= Natalya Sedykh =

Figure skater, ballet dancer, film actor

Natalya Yevgenyevna Sedykh (Russian: Ната́лья Евге́ньевна Седы́х) (born 10 July 1948) is a Russian retired figure skater, ballet dancer, and film actor.

Sedykh was born in Moscow. As a very young girl, she was enthralled by a television broadcast of figure skating. She began skating at the age of four, and became known as "the smallest skater in the Soviet Union". A 1962 televised version of The Dying Swan brought her to the attention of director Aleksander Rou, who cast her as the ingenuous heroine Nastyenka in his 1964 fairy tale film Jack Frost, and also in his 1968 film Fire, Water, and Brass Pipes.

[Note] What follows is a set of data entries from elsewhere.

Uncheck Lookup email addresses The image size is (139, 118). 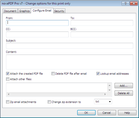(x=98, y=73)
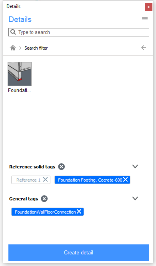Image resolution: width=156 pixels, height=266 pixels.
Task: Open the hamburger menu in Details panel
Action: (145, 19)
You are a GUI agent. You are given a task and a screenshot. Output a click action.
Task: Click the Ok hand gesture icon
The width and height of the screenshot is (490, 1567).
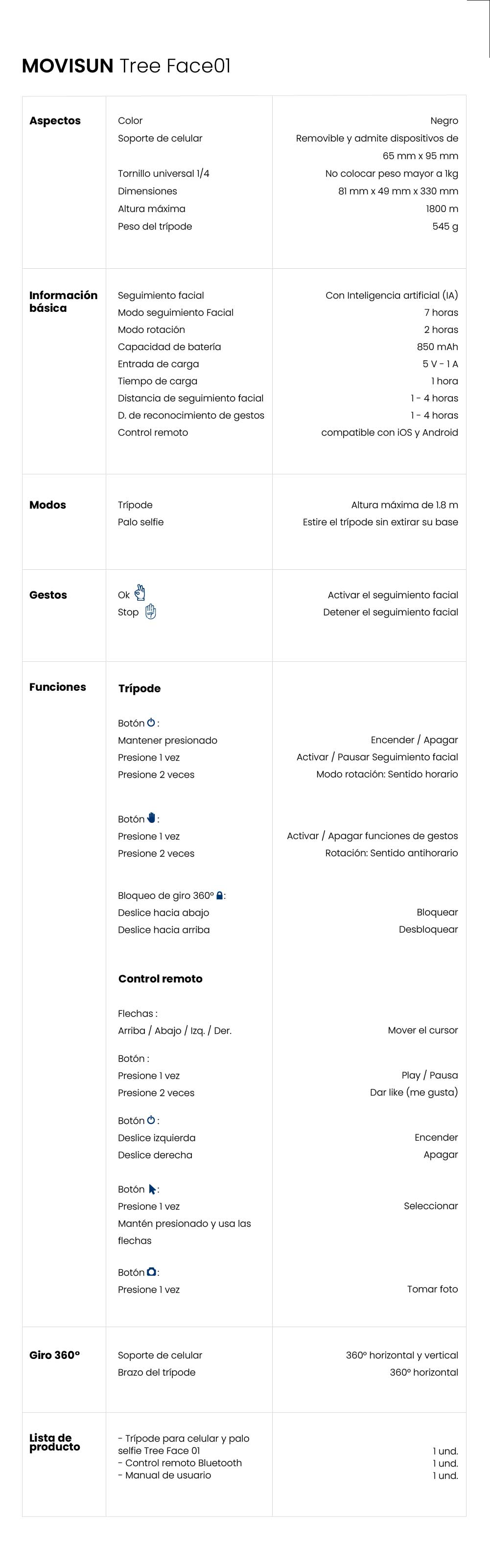(140, 592)
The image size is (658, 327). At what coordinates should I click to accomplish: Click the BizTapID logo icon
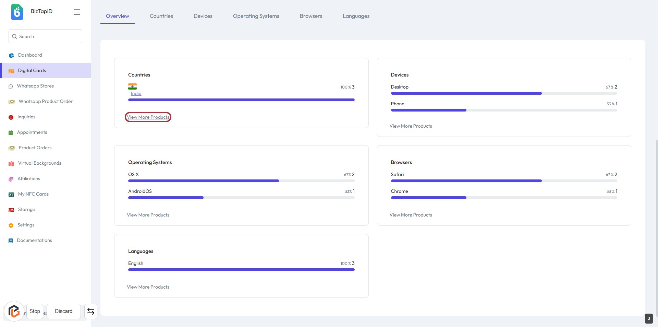click(17, 12)
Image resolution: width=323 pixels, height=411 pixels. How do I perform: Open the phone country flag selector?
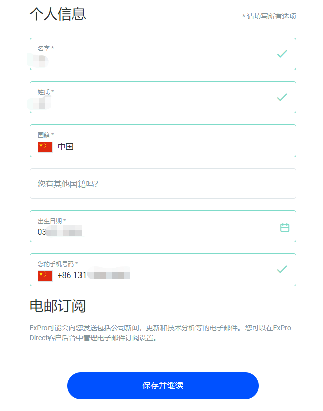tap(45, 276)
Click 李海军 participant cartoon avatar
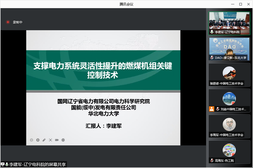 [x=229, y=124]
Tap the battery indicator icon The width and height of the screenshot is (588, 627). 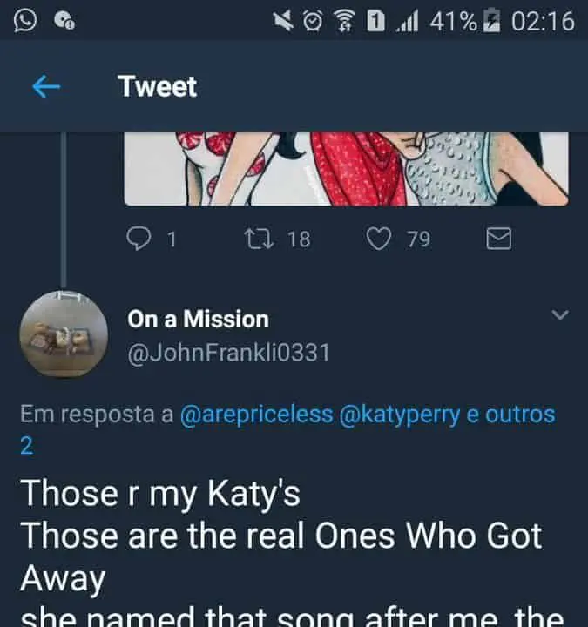(492, 20)
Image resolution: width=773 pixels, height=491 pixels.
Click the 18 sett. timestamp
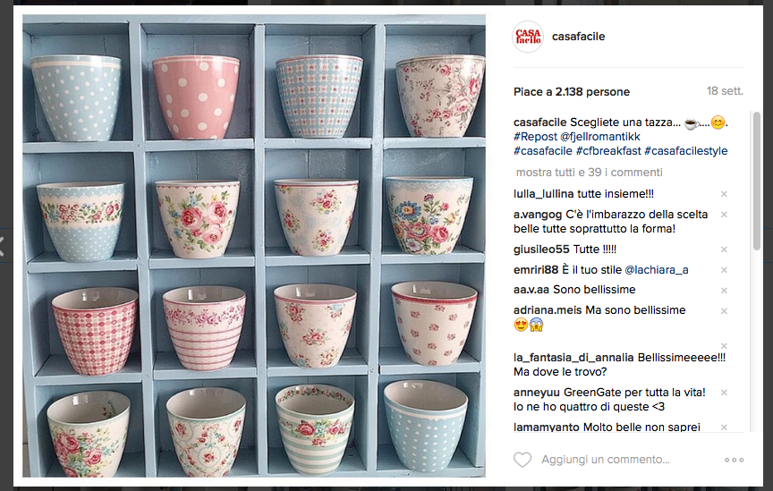[x=725, y=91]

In 1969, Sedykh graduated ballet school at the Bolshoi Theater and joined the theater's company, first as a member of the corps de ballet and later as a soloist. She toured internationally in The Sleeping Beauty, The Nutcracker, The Seagull, and Anna Karenina, in which she danced alongside Maya Plisetskaya and Māris Liepa.

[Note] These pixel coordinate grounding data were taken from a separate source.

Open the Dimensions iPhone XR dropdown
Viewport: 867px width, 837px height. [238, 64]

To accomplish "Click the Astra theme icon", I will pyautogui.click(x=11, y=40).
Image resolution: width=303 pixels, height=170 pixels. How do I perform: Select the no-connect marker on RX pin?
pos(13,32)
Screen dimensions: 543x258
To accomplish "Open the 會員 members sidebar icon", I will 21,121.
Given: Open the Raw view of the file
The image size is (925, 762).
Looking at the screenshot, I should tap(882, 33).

She married the composer Victor Lebedev and moved to Leningrad. Her former boyfriend, a fellow artist from the Bolshoi, was so consumed by jealousy that he followed her to Leningrad and attempted to strangle her, then threatened her with a knife. She managed to escape without injury, but was severely shaken. Her assailant went abroad shortly afterwards. She remained married to Lebedev for ten years, and they had one son, Alexei.

In 1990, Sedykh joined the company of Mark Rozovsky's Nikitsky Gate Theater in Moscow, where she continues to perform.